5. Il résulte de ce qui précède, sans qu’il soit besoin de se prononcer sur les autres moyens de la requête, que la décision implicite du préfet du Rhône rejetant la demande de titre de séjour de M. B… C… doit être annulée.
Sur les conclusions aux fins d’injonction et d’astreinte :
6. Eu égard au moyen d’annulation retenu, après examen de tous les autres moyens, le présent jugement implique seulement qu’il soit enjoint à la préfète du Rhône de procéder au réexamen de la demande de titre de séjour présentée par M. B… C… dans un délai de deux mois à compter de sa notification. Il n’y a pas lieu, dans les circonstances de l’espèce, d’assortir cette injonction d’une astreinte.

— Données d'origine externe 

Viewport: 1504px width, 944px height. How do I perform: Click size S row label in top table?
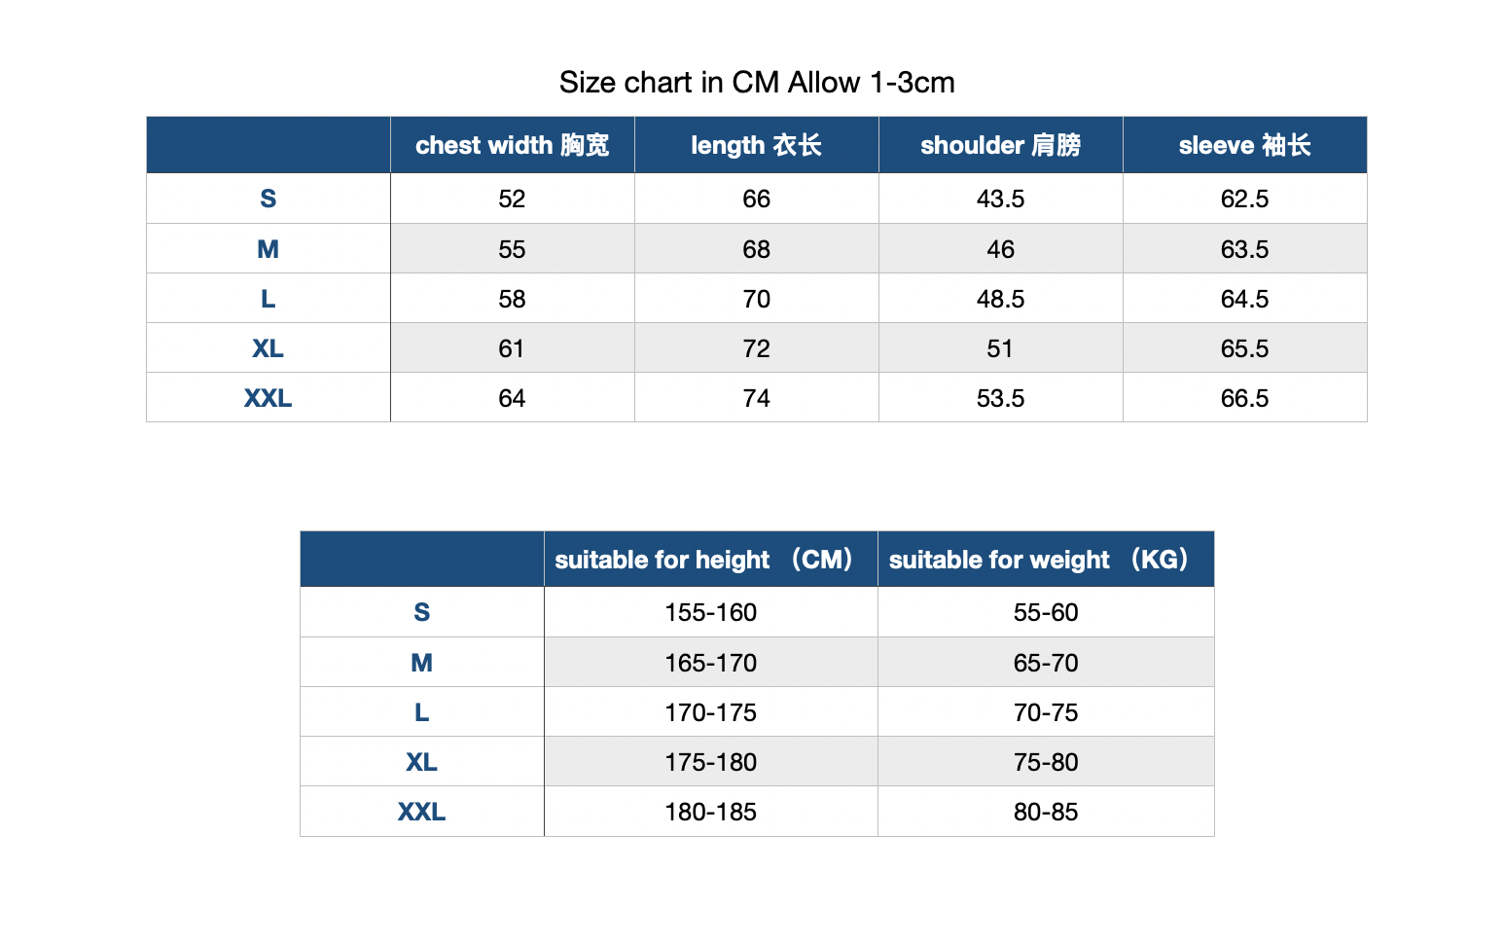[x=269, y=199]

Sur les conclusions à fin d’application des dispositions combinées de l’article L. 761-1 du code de justice administrative et de l’article 37 de la loi du 10 juillet 1991 :
7. M. B… C… a obtenu le bénéfice de l’aide juridictionnelle. Par suite, son conseil peut se prévaloir des dispositions des articles L. 761-1 du code de justice administrative et 37 de la loi du 10 juillet 1991. Il y a lieu, dans les circonstances de l’espèce, de mettre à la charge de l’Etat le versement à Me Sabatier, conseil du requérant, d’une somme de 1 000 euros, sous réserve que ce dernier renonce à percevoir la somme correspondant à la part contributive de l’Etat.
D E C I D E :
Article 1er : La décision implicite par laquelle le préfet du Rhône a rejeté la demande de titre de séjour de M. B… C… est annulée.

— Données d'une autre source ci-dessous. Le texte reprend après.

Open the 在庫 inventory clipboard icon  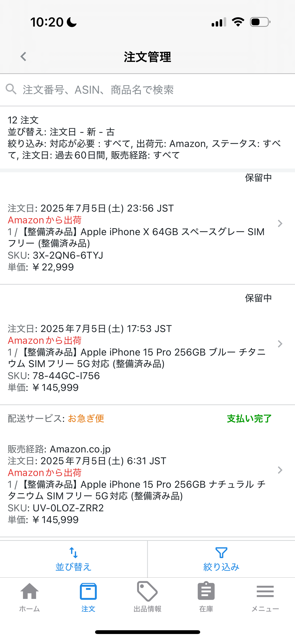tap(206, 591)
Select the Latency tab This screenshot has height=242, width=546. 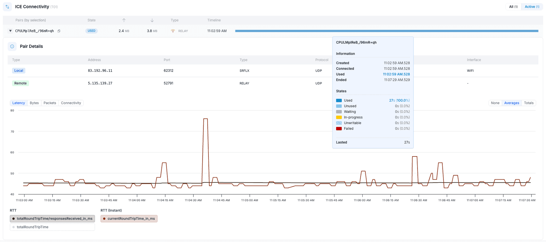(x=19, y=103)
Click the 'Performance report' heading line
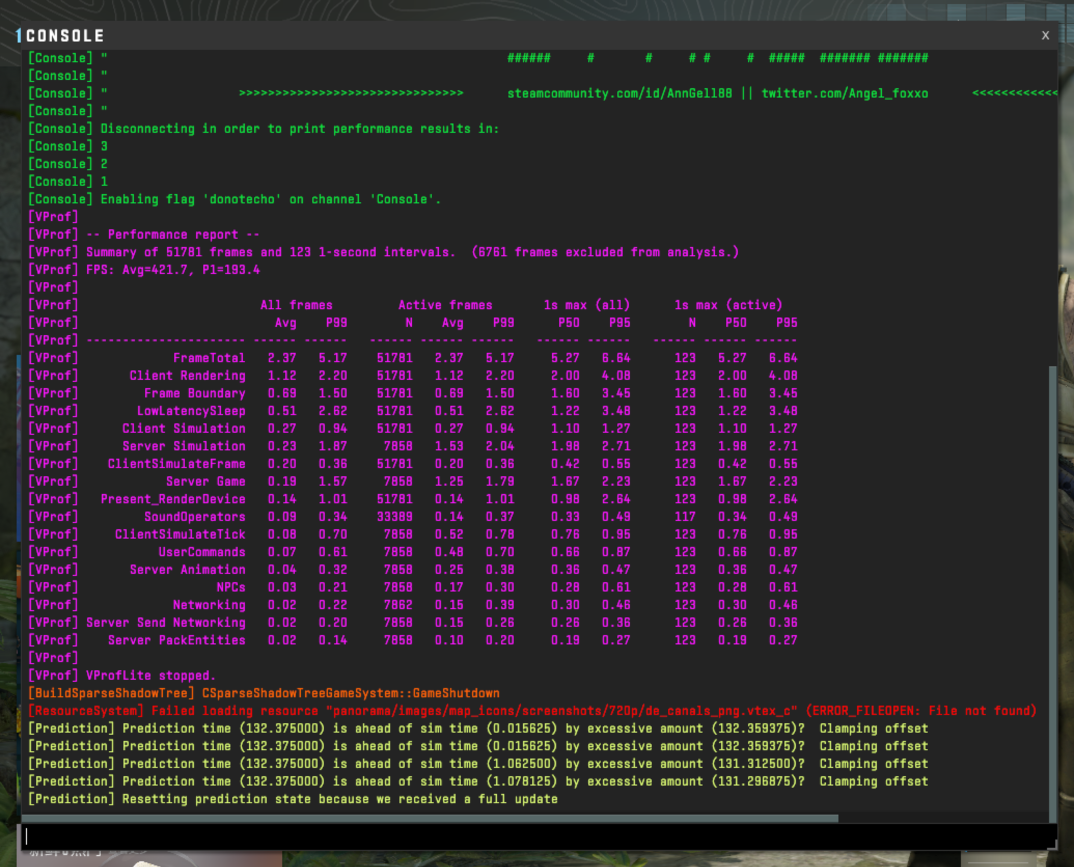 pos(173,235)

Article 2 : Il est enjoint à la préfète du Rhône de procéder au réexamen de la demande de titre de séjour présentée par M. B… C…, dans un délai de deux mois à compter de la notification du présent jugement.

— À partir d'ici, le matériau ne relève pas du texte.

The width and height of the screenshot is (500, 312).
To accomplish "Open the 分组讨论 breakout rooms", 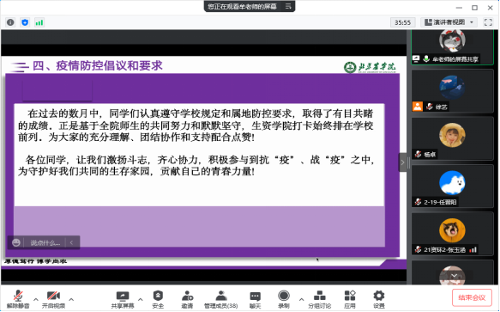I will click(320, 299).
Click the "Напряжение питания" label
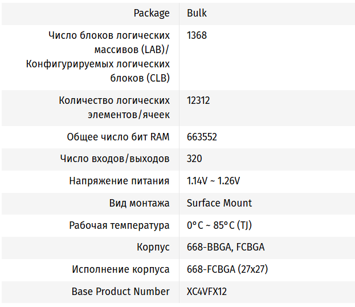The image size is (355, 307). tap(119, 181)
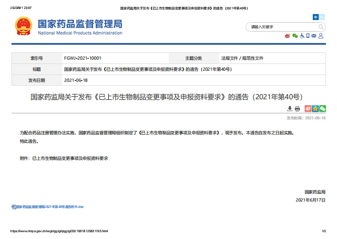This screenshot has height=239, width=337.
Task: Share article to WeChat green button
Action: click(322, 109)

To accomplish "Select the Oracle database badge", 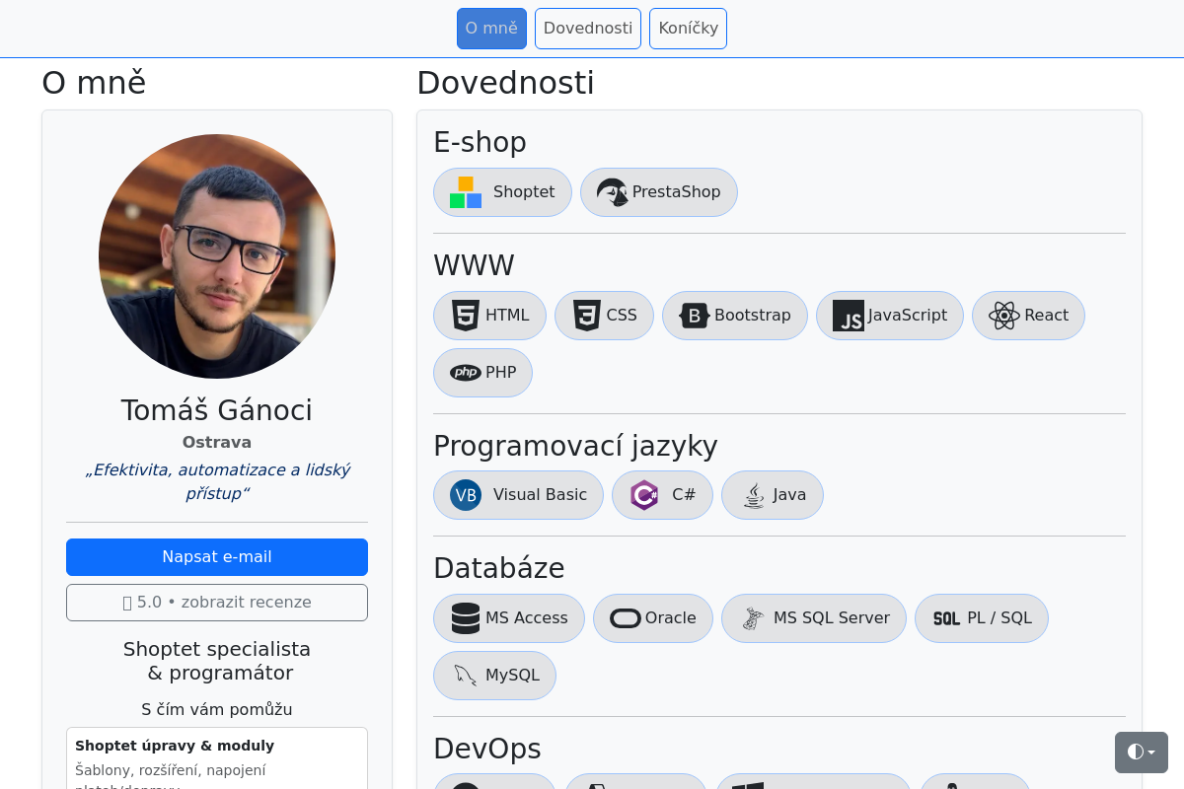I will pyautogui.click(x=652, y=617).
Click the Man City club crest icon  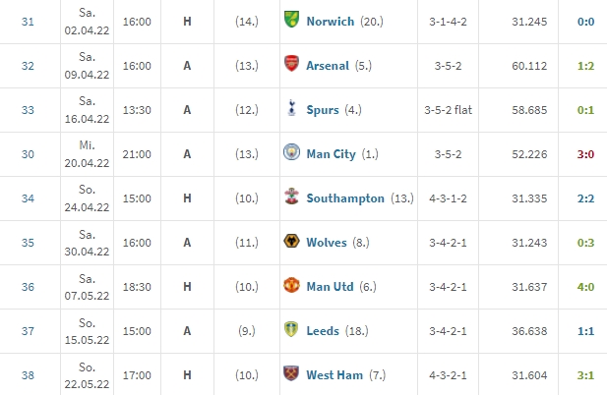point(291,152)
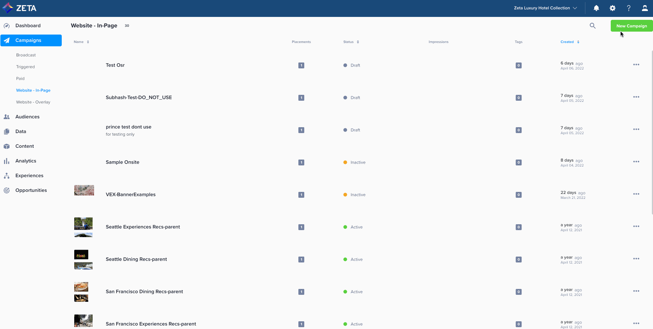
Task: Open more options for Sample Onsite row
Action: point(636,162)
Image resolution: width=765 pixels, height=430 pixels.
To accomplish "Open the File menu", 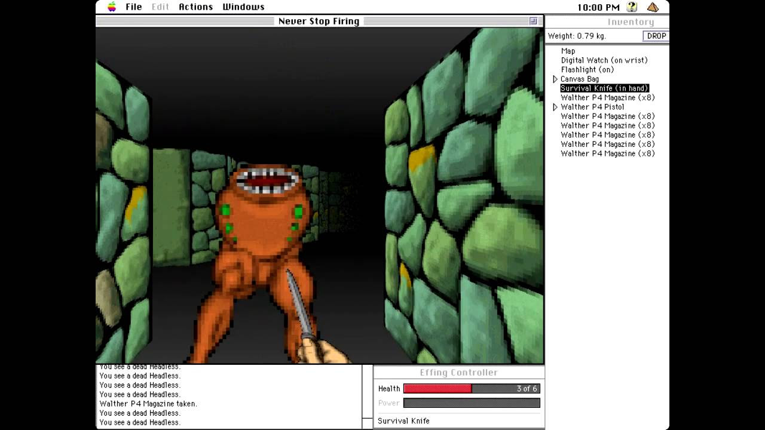I will [133, 7].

Article 3 : L’Etat versera à Me Sabatier, conseil de M. B… C…, la somme de 1 000 euros en application des dispositions du deuxième alinéa de l’article 37 de la loi du 10 juillet 1991, sous réserve que ce dernier renonce à percevoir la somme correspondant à la part contributive de l’Etat.
Article 4 : Le surplus des conclusions de la requête de M. B… C… est rejeté.
Article 5 : Le présent jugement sera notifié à M. A… B… C… et à la préfète du Rhône.
Délibéré après l’audience du 12 novembre 2024, à laquelle siégeaient :
M. Clément, président,
Mme Duca, première conseillère,
Mme Viallet, conseillère.
Rendu public par mise à disposition au greffe le 26 novembre 2024.
La rapporteure,
A. Duca
Le président,
M. ClémentLe greffier,
Y. Mesnard
La République mande et ordonne à la préfète du Rhône en ce qui la concerne ou à tous commissaires de justice à ce requis en ce qui concerne les voies de droit commun contre les parties privées, de pourvoir à l’exécution de la présente décision.